Sadly, none of the explanations for the Shadow reversal completely holds water. So what if some might mistake a Shadow play for the DCTC when any cast would be made up largely of DCTC actors anyway? If quality really is the issue, consider that Shadow and PHAMALy put on two of the best shows in town last year.

The one remotely plausible explanation is also the most troubling: If quality is truly the concern here, is it possible the real issue is not whether the rental production might not be good enough – but whether it might be too good?

Back-to-back offerings of “Waitin’ 2 End Hell” and “Crowns” would have been the loudest announcement in DCPA history that it welcomes Denver’s black audiences year-round. But in truth, the black community is only 13 percent of Denver’s population, and its

theatergoing members constitute a fairly small base. Is it possible the DCPA doesn’t want to risk diluting its potential audience for “Crowns” by having it follow the Shadow production so soon?

“Oh, God no,” Weeks said. “Competition has nothing to do with any of this.”

Nickelson, of course, disagrees. “It’s all about competition,” he said.

Sadly, this incident never would have happened if the city had succeeded in building its still-planned $5 million studio theater as part of its Ellie Caulkins Opera House renovation. That space is still intended to provide a home for tiny community arts groups like Shadow.
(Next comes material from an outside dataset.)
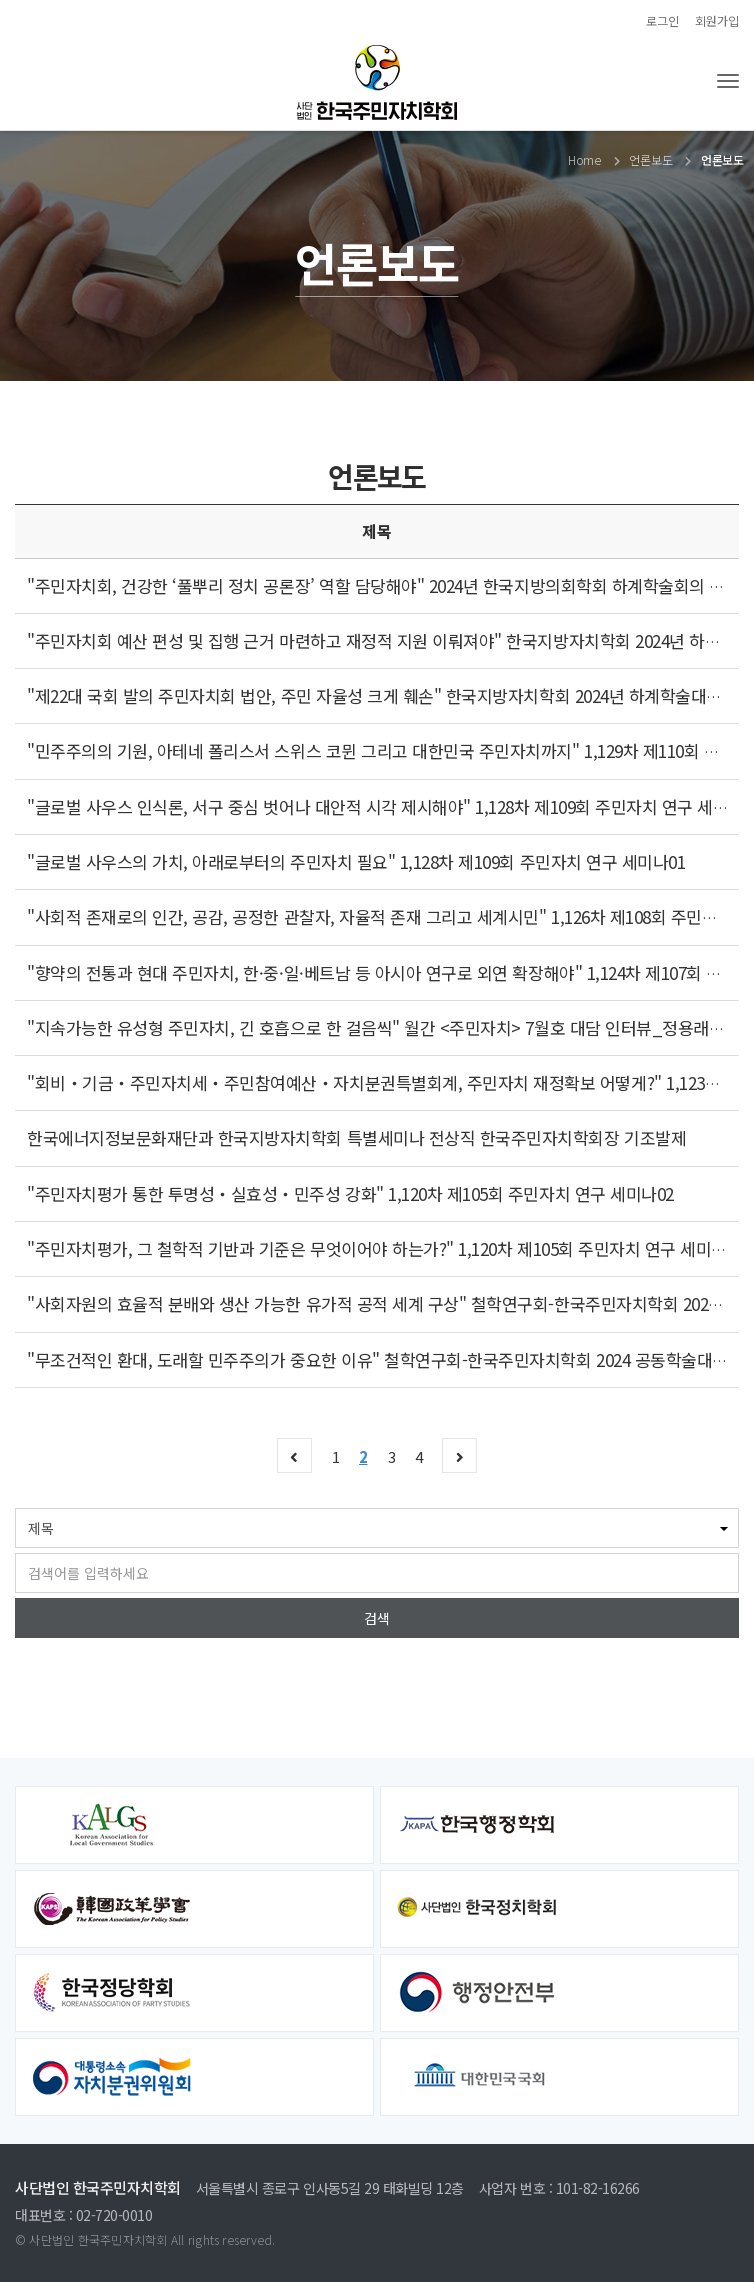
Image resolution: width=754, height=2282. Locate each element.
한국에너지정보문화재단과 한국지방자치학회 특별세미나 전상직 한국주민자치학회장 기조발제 (356, 1137)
Regardless, Nickelson is walking away from the place he once called home bruised but with a renewed sense of purpose. He does not want to be perceived as a victim, and he does not blame Weeks.

“I don’t want anyone at the Denver Center to get the idea that, ‘Oh, we’re sad because ‘massah’ didn’t let us in,”‘ Nickelson said. “We have a whole intelligent, educated community of African-Americans in this city, and the fact that we don’t have our own arts incubator for a black organization is our fault. It’s our responsibility.
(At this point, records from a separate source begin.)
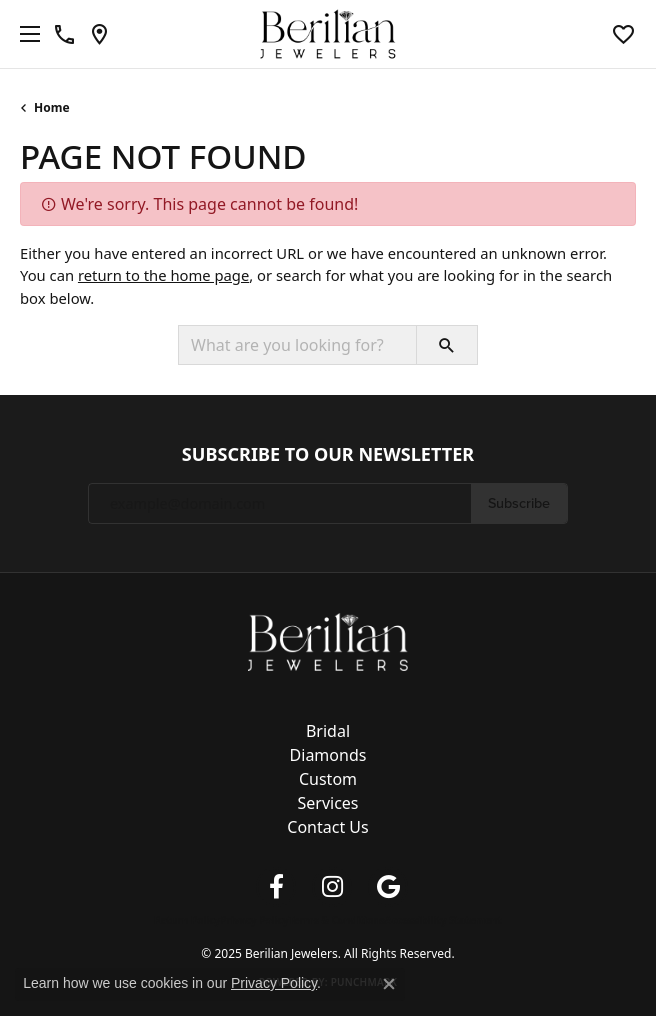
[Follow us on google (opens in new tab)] (388, 887)
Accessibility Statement (443, 920)
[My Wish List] (623, 34)
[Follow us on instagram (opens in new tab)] (332, 887)
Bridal (328, 731)
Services (327, 803)
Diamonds (328, 755)
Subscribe (519, 503)
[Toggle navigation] (25, 34)
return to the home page (163, 275)
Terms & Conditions (336, 920)
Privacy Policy (254, 920)
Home (52, 107)
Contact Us (327, 827)
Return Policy (187, 920)
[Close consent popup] (389, 984)
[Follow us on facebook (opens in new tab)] (276, 887)
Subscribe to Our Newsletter (328, 455)
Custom (328, 779)
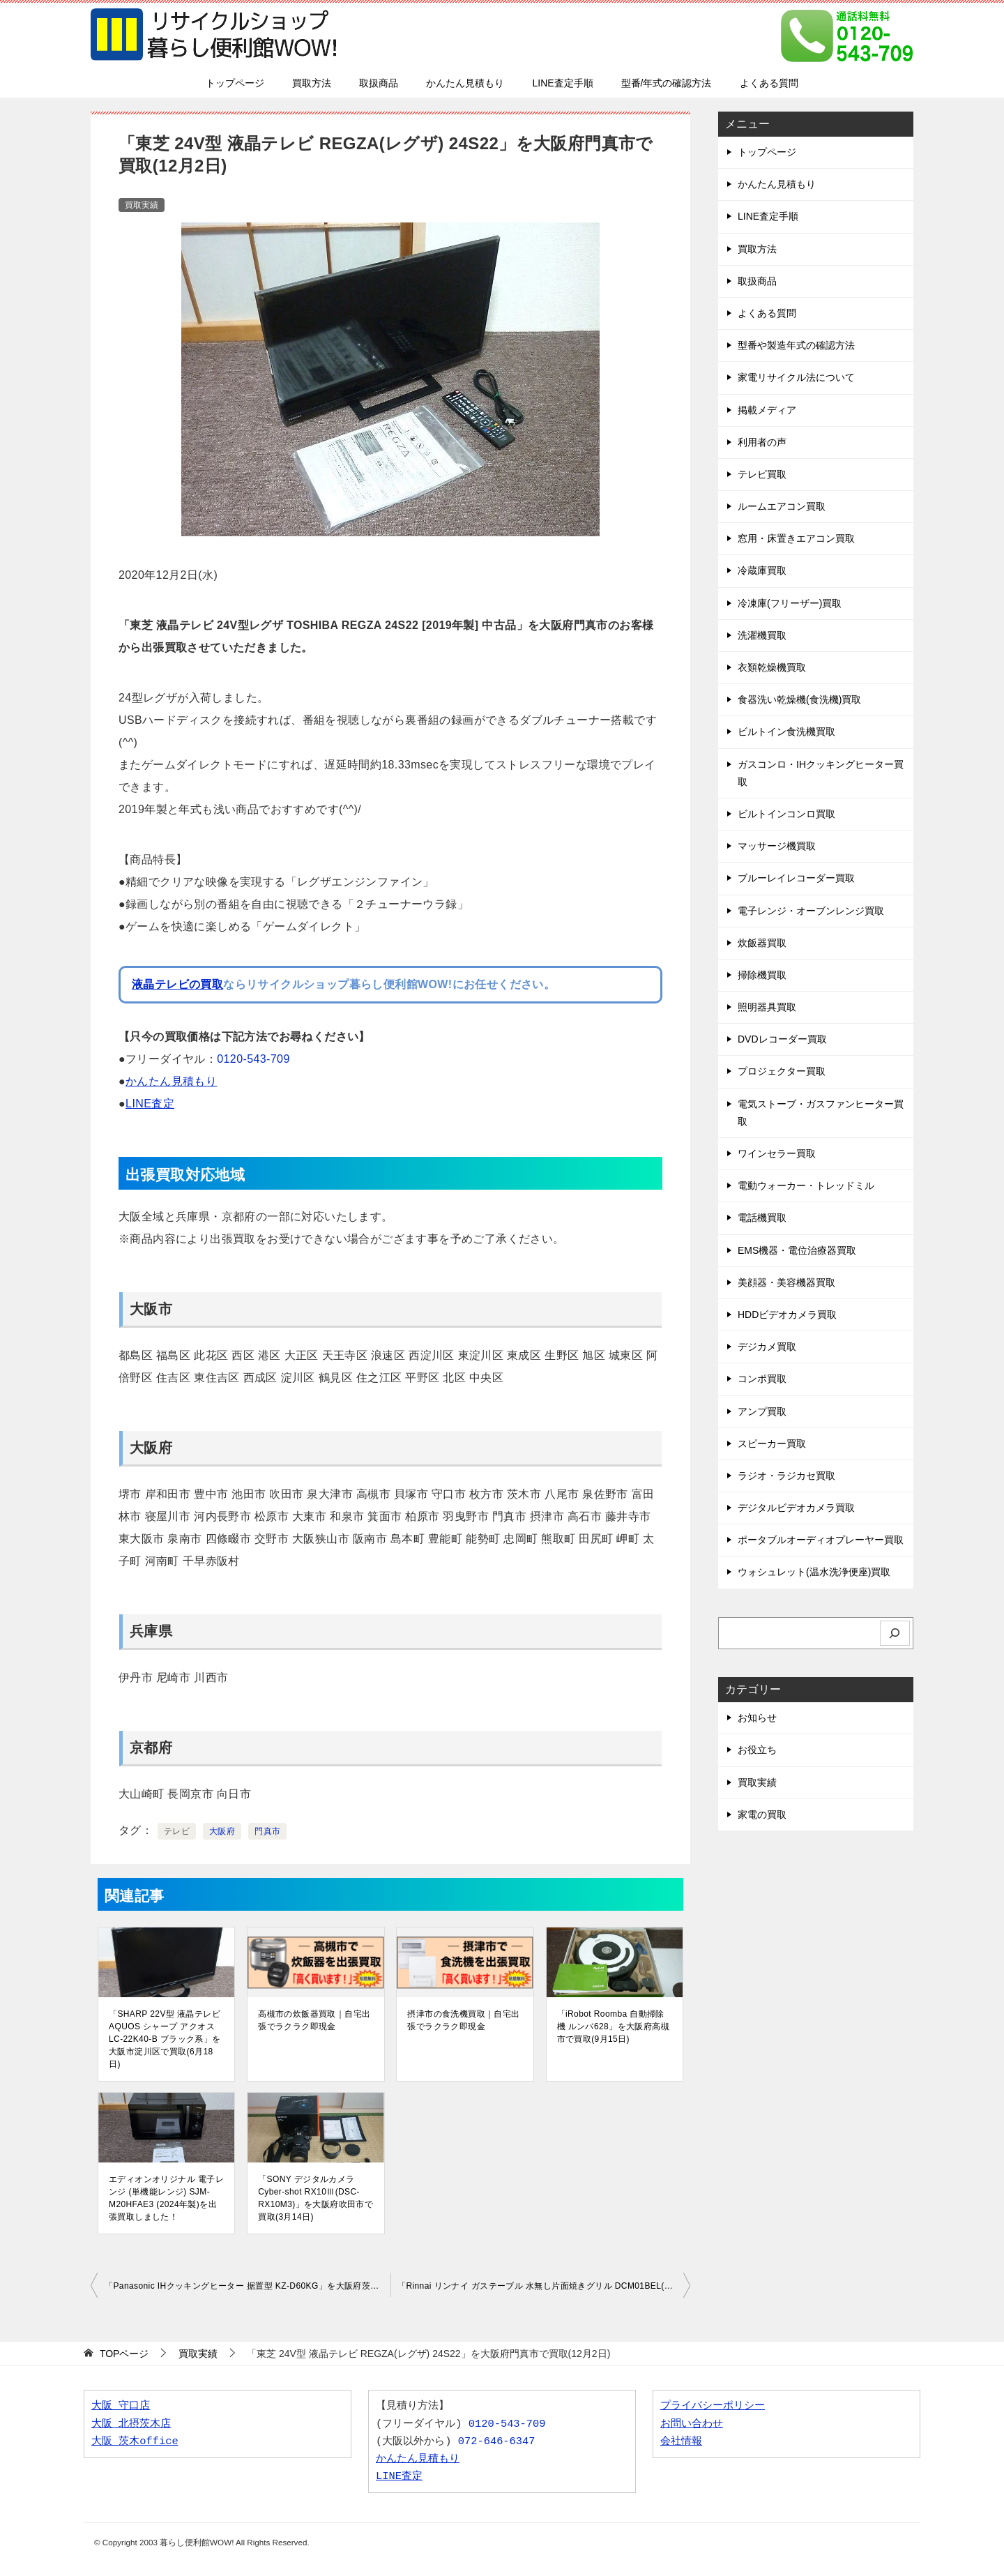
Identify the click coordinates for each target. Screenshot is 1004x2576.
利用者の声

“It’s time for us in 2006 to stop begging other communities for handouts. We don’t need that. What we need to do is to come together as a community and celebrate the power of the arts we have in this region.”

Theater critic John Moore can be reached at 303-820-1056 or jmoore@denverpost.com.


A complex situation

The Denver Performing Arts Complex was built by Donald Seawell in 1972 around the existing, city-owned Auditorium Theater, now the Ellie Caulkins Opera House:

City-owned: The Buell Theatre and Boettcher Concert Hall were built and are owned and operated by the city.

DCPA: The Denver Center for the Performing Arts consists of two presenting organizations – Denver Center Attractions (for national tours), and the Denver Center Theatre Company.

Bonfils: The Bonfils Theatre Complex – the Stage, Space, Ricketson and Jones theaters, and the Seawell Ballroom – are built on land owned by the city. Seawell returned them to the city in exchange for a $1-per-year lease through 2049. The DCPA controls the Bonfils Theatre Complex facilities and leases the Galleria Theatre; the city runs the others.